* PROBLEM DESCRIPTION: Apart from the pictures, reproduce the data below exactly as it stands.

#### INFORMATION SUPPLIED

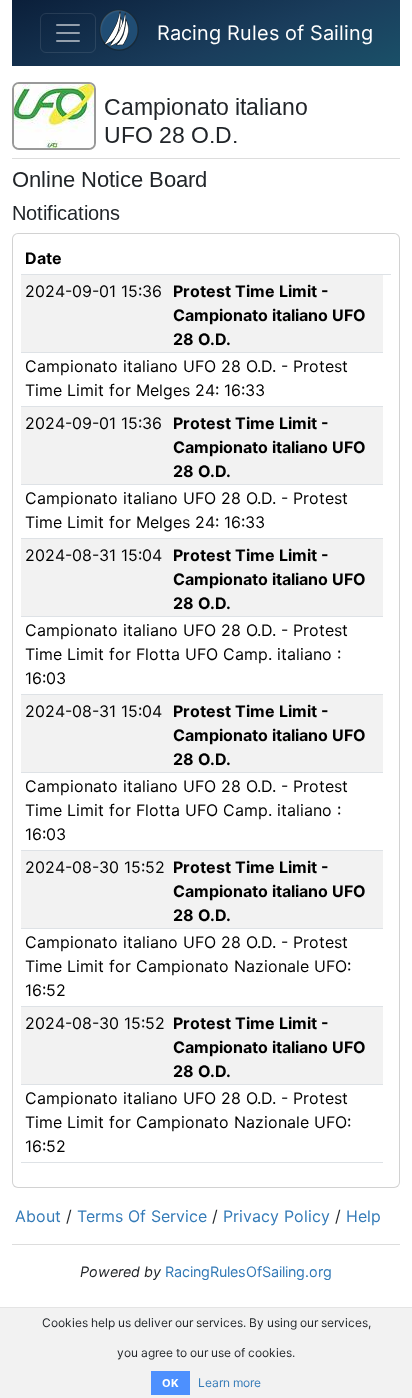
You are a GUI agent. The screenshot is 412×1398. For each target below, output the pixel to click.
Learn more (229, 1382)
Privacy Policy (276, 1216)
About (38, 1216)
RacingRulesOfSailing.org (248, 1271)
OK (170, 1383)
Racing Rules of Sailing (265, 33)
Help (363, 1216)
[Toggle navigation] (68, 33)
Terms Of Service (142, 1216)
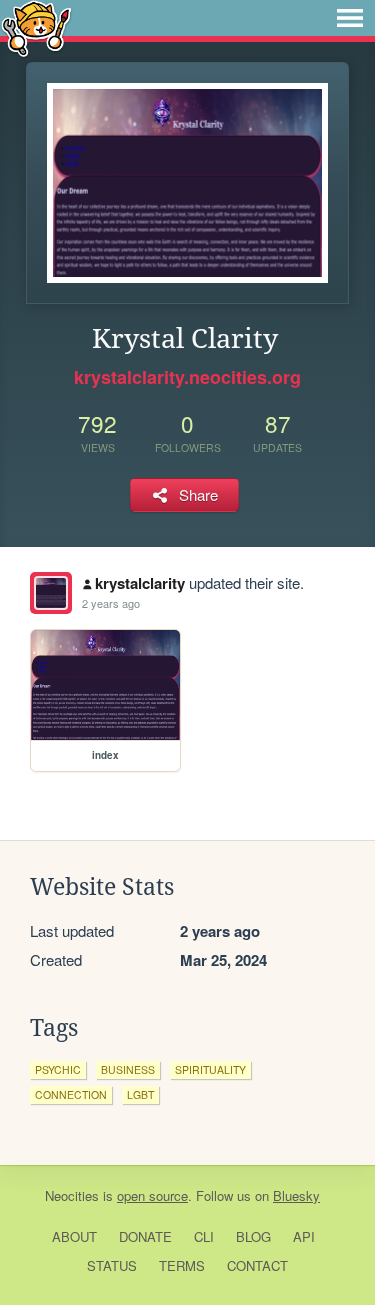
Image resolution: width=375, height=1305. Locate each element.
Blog (253, 1236)
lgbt (140, 1094)
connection (71, 1094)
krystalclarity (140, 583)
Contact (257, 1265)
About (74, 1236)
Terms (182, 1265)
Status (112, 1265)
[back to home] (36, 27)
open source (152, 1195)
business (128, 1069)
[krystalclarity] (51, 593)
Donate (145, 1236)
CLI (204, 1236)
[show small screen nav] (350, 18)
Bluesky (296, 1195)
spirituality (210, 1069)
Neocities (72, 1195)
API (304, 1236)
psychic (58, 1069)
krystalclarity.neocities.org (187, 377)
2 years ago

########

* YOUR RESPONSE:
You are a GUI agent. The screenshot is 412×1398. For each target below, output the pixel to click.
Learn more (229, 1382)
Privacy Policy (276, 1216)
About (38, 1216)
RacingRulesOfSailing.org (248, 1271)
OK (170, 1383)
Racing Rules of Sailing (265, 33)
Help (363, 1216)
[Toggle navigation] (68, 33)
Terms Of Service (142, 1216)
Image resolution: width=375, height=1305. Locate each element.
Blog (253, 1236)
lgbt (140, 1094)
connection (71, 1094)
krystalclarity (140, 583)
Contact (257, 1265)
About (74, 1236)
Terms (182, 1265)
Status (112, 1265)
[back to home] (36, 27)
open source (152, 1195)
business (128, 1069)
[krystalclarity] (51, 593)
Donate (145, 1236)
CLI (204, 1236)
[show small screen nav] (350, 18)
Bluesky (296, 1195)
spirituality (210, 1069)
Neocities (72, 1195)
API (304, 1236)
psychic (58, 1069)
krystalclarity.neocities.org (187, 377)
2 years ago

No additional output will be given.